For Natalie Portman, May December is a very special movie: it is the first film made by her production company, MountainA, and it was she who, script in hand, searched for the right director — ”I immediately thought of Todd for his ability to portray the lives of suburbs,” she said at the press conference for the movie. Todd, in turn, brought Julianne Moore to play a woman romantically involved with a boy (in this version, he has Korean parents) 23 years her junior. “Todd was my first choice, a dream, and when he convinced Julianne he took my dream one step further,” added Portman, smiling.
Portman — who made her film debut playing a girl with a complex relationship with a murderer in León: The Professional in 1994 — argues that May December focuses on the romantic relationship just as much as it examines the relationship between the actress and the character she is going to play. “My role is an excuse for us to consider whether art can be amoral. How many movies are made about serial killers, how many killings do we see on the screen without making a value judgment?” she asked.
This reflection is made through the morally questionable character played by Portman; with a mix of dark comedy, riotous scenes and a touch of soap opera, May December turns the notorious story on its head. “I’ve been an actress for most of my life, so I’ve been researching this role for all those years,” joked Portman. “What’s fascinating about the character is that she doesn’t mind acting all the time, how far she’s willing to go for her job, and the different layers of acting she brings into play, even when she’s alone.” This is seen through the use of mirrors, which are used to fame scenes in a way that bring to mind both Ingmar Berman’s Persona and Pedro Almodóvar’s melodramas. “I’ve never done this in my private life, and after making this film [breaks down laughing] I will never allow a film to be made about me.” But if she did, who would play her? “Likely someone who has not been born yet.”
For Portman, the image of actors as parasites who prey on other people’s emotions to breathe life into their work is “a hackneyed cliché.” “Creating other lives in theater or cinema is for me an act of love and compassion, and, of course, a joy,” she said.
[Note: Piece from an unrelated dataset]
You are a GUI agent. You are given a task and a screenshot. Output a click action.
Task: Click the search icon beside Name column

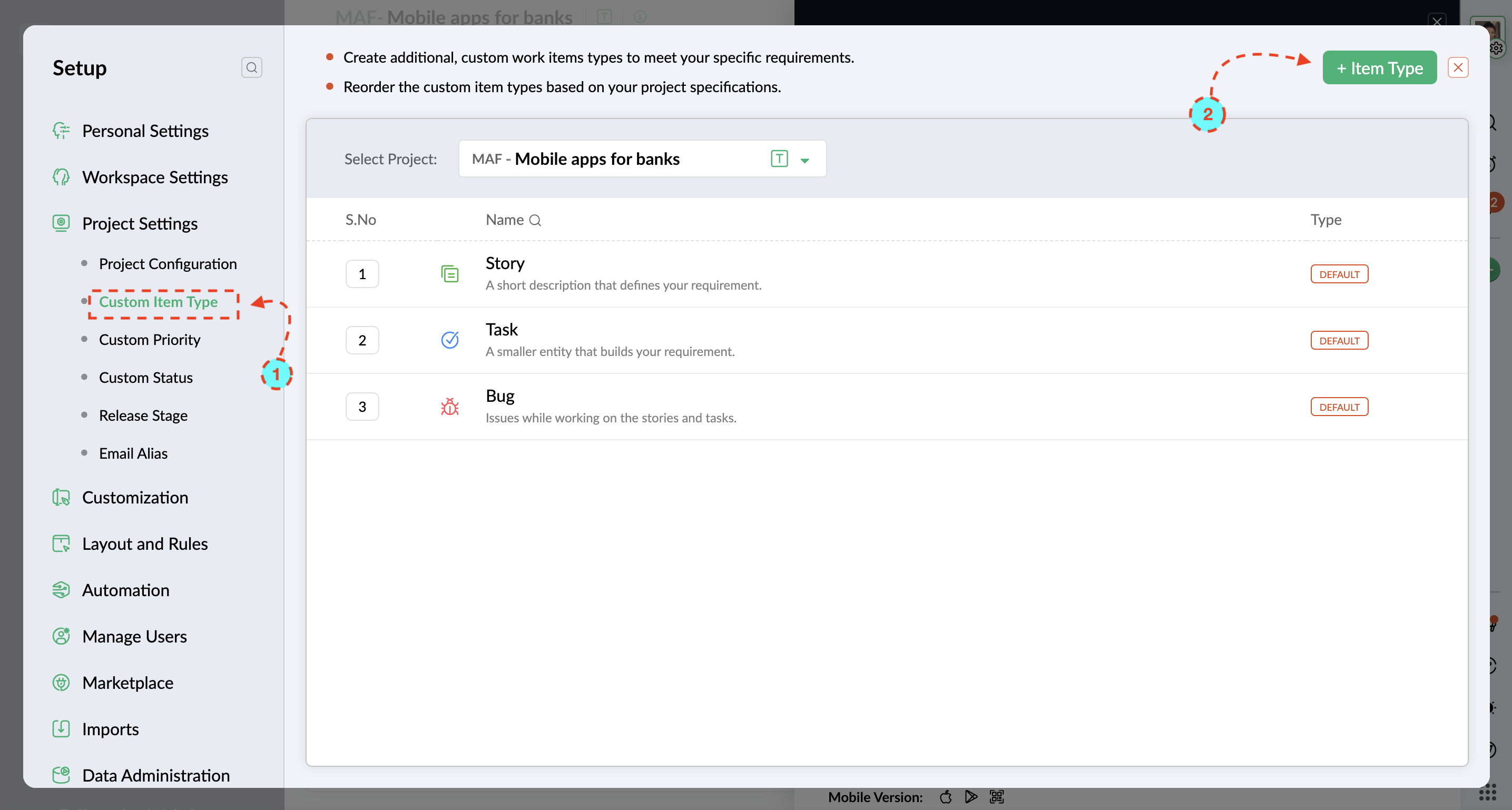coord(535,220)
During the pandemic, Portman was concerned about her professional future: “I have been doing this for so many years that I have seen the industry change radically. I didn’t lose hope that I would act again after the lockdown ended. As we are human beings, we need to be told stories.”
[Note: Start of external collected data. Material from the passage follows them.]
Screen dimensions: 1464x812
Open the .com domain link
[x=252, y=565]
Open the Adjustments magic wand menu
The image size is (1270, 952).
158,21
In May December, Portman’s character gives a talk at a theater class attended by Gracie’s youngest child. During the talk, she confesses that sex scenes are as annoying as they are fascinating, and that sometimes she can get carried away by the chemistry with her co-stars. “It’s a moment that already stood out in the script,” said Portman. “We all have genuine feelings for other human beings, and it happens both in acting and in real life. You have to know how to manage it, and not confuse our work with our emotions. In my case, I have never felt comfortable with the sex scenes.”
Another interesting challenge of the script, says Portman, was to show a woman committing a crime that men usually commit against women. “That psychological leap is striking,” she explained. “And it takes place because we have never seen all the possible versions of women on screen. For me, that would be achieving equality. We can be villains, athletes, silly, smart, complex... The more variety, the better.” As part of her work as a feminist, Portman is one of the founders of a professional women’s soccer team in Los Angeles. “For some time now, I’ve liked doing riskier things, like this movie. I’ve been acting for decades, and now that I’ve moved over to production, I’ve discovered other challenges... and other difficulties. This time everything has flowed, and I hope it continues that way for a while.”